Trump is signaling to his supporters that they must

never admit that this election was fair

.

Because that would mean accepting the changes in the composition of the electorate that will make future presidential races out of reach for them.

That fear of the future combines all too well with the grueling uncertainty of an unpredictably spreading pandemic.

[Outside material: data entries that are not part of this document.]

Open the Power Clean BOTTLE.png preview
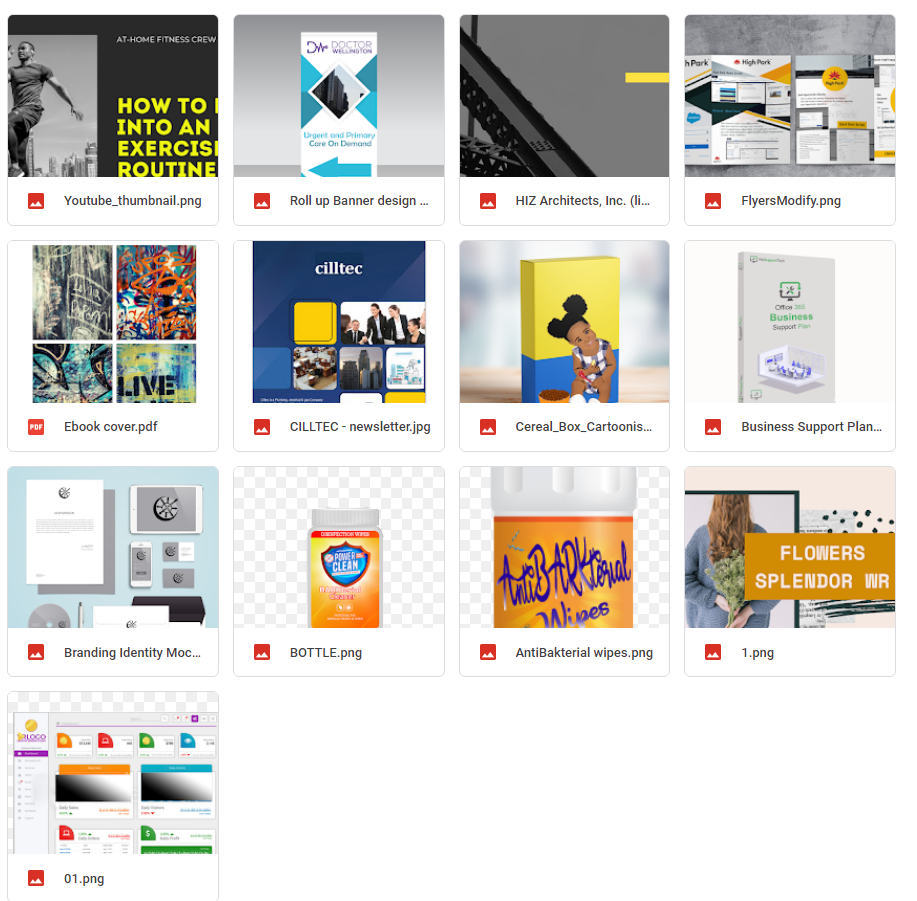The image size is (917, 901). pyautogui.click(x=339, y=547)
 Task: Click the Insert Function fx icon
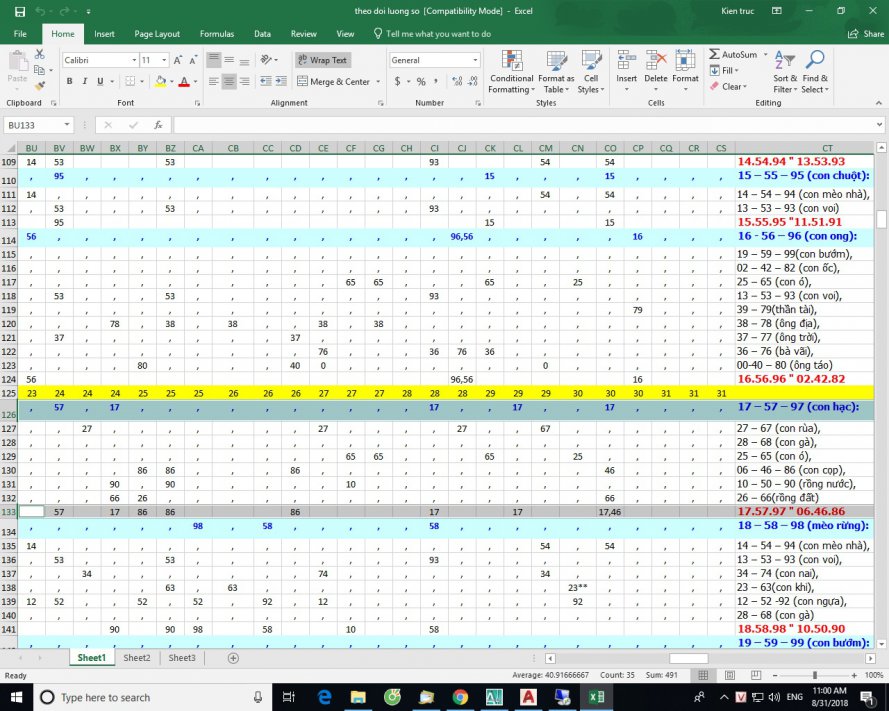pyautogui.click(x=158, y=125)
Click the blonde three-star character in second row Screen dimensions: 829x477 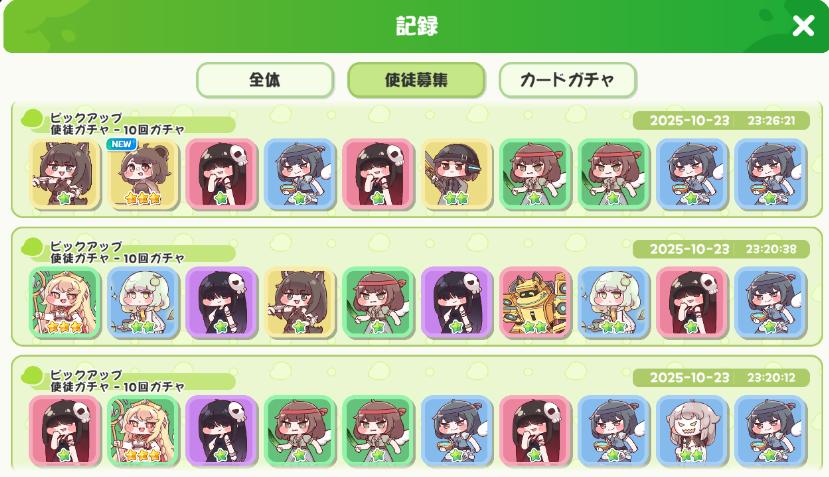65,302
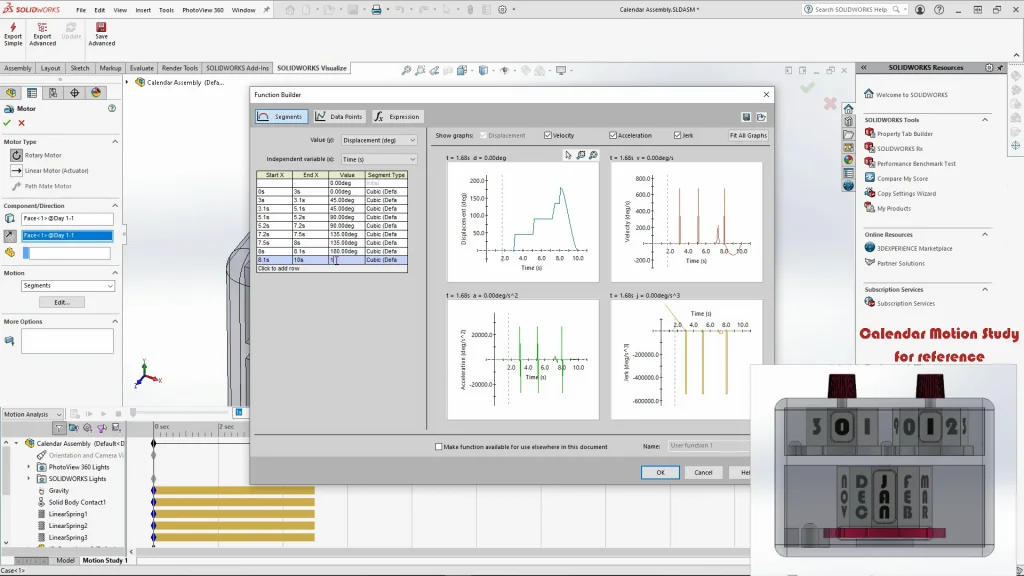The height and width of the screenshot is (576, 1024).
Task: Click the green checkmark to accept Motor
Action: pos(7,123)
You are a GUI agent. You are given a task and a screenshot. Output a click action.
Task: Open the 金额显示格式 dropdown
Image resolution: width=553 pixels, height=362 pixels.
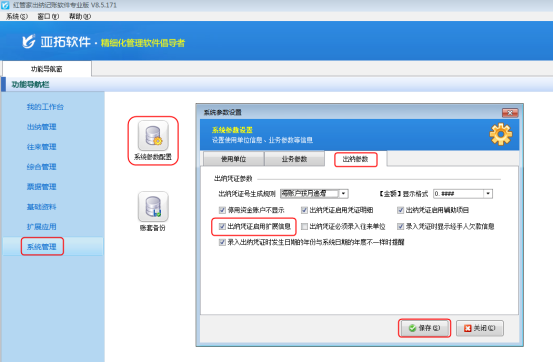[x=488, y=194]
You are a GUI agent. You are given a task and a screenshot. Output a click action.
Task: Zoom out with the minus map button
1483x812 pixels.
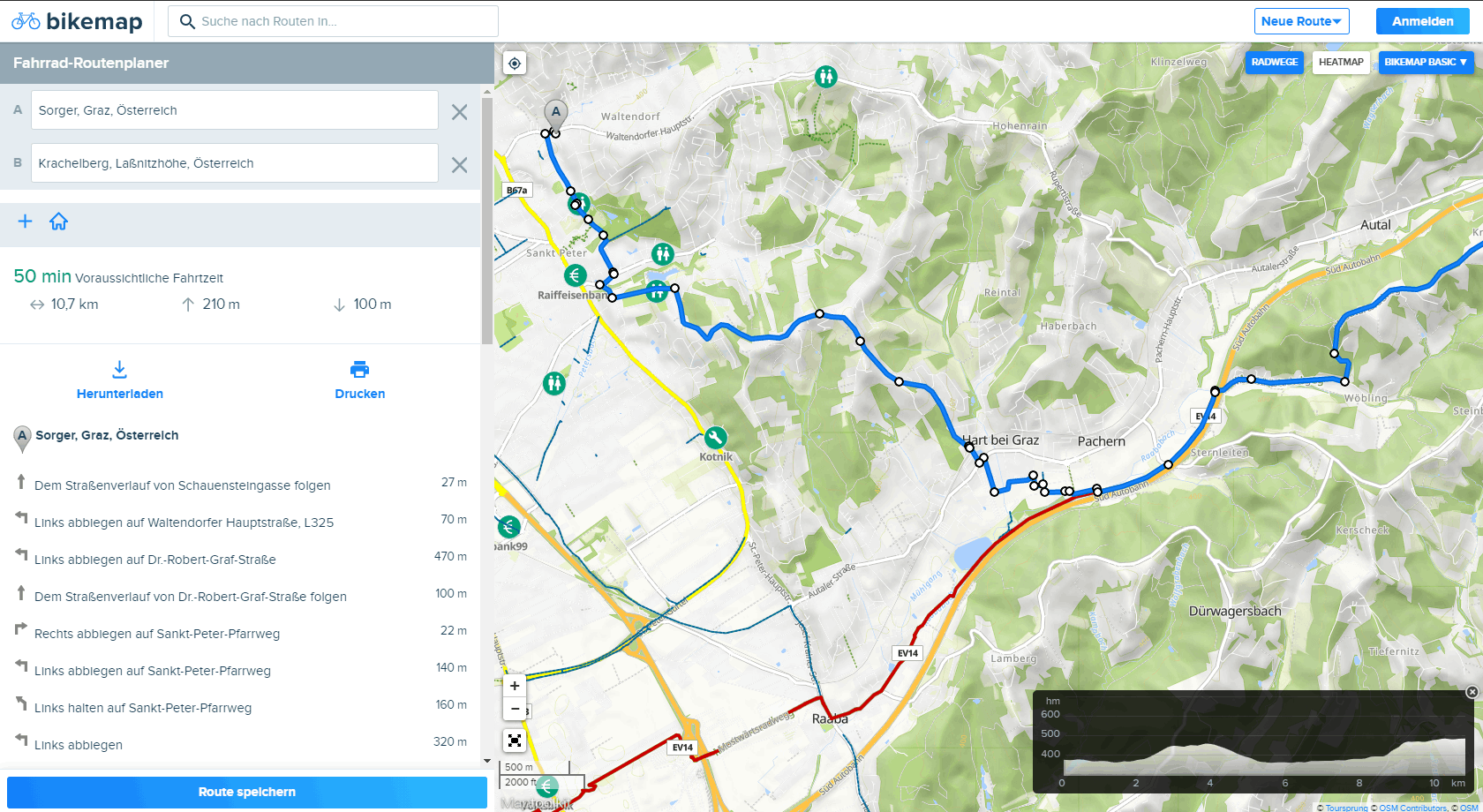click(515, 709)
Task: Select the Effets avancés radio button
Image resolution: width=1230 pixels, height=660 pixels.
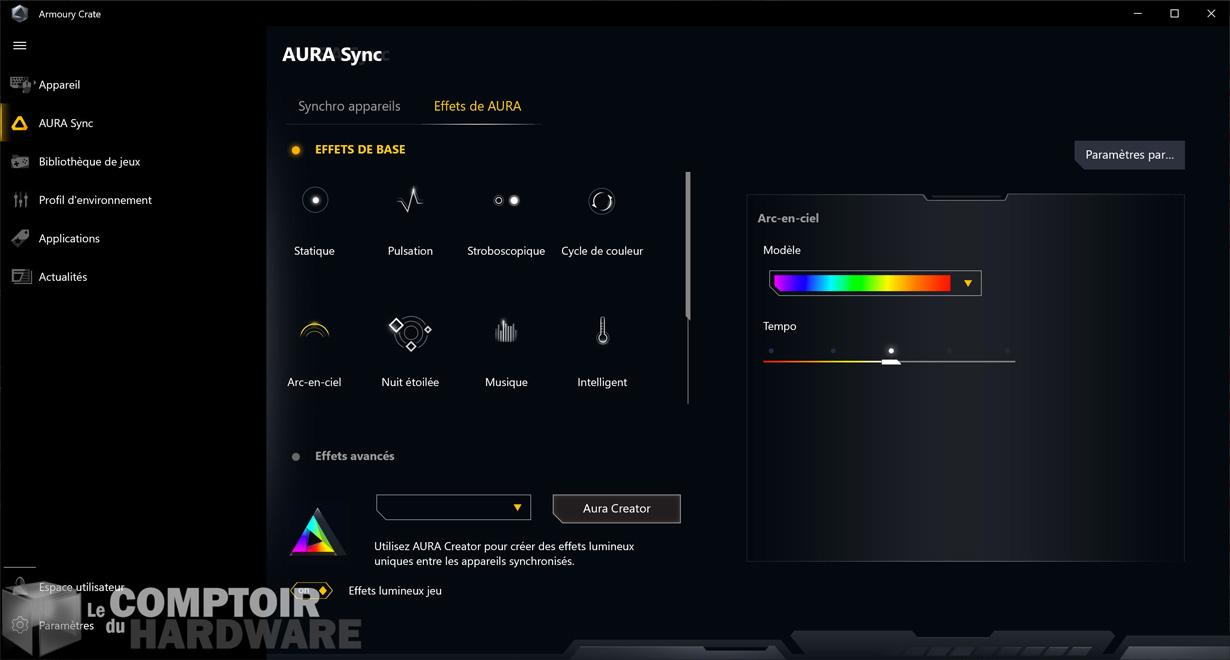Action: pos(296,455)
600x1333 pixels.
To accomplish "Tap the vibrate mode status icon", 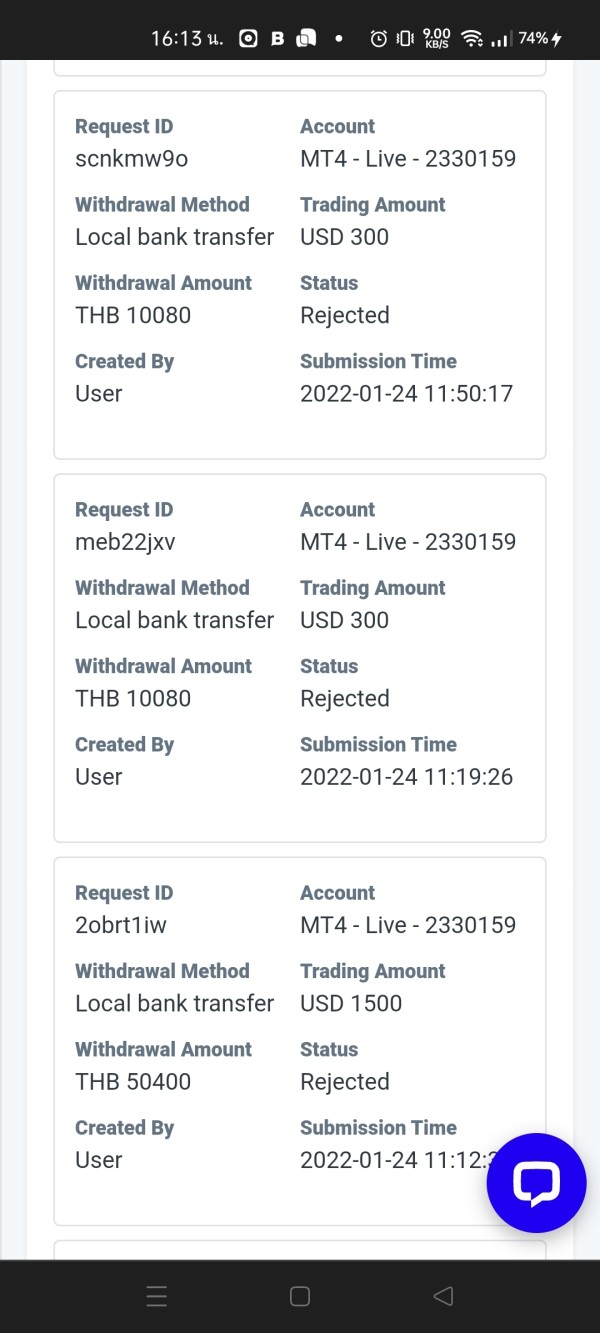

There are believed to be many psychological, social, and economic reasons why a large segment of American voters under Trump's hypnotic spell seems willing to give up democracy.

But

distrust of the future

- based on their

fear that "real Americans" will never win an election again

- is the determining factor.

Protests after Trump's election defeat: Corona could have played an unexpected role

Also not to be neglected:

lockdowns, masks on the face and social distancing

have created a

pent-up thirst

among

the population for collective action

, be it sensible, spectacular or defiant.

This urgency, which was revealed in the "Black Lives Matter" demonstrations following the assassination of George Floyd, also explains why Trump supporters feel encouraged to ignore the election result.

While voting is a public act, there is nothing heroic, daring, sensational, or particularly memorable about it.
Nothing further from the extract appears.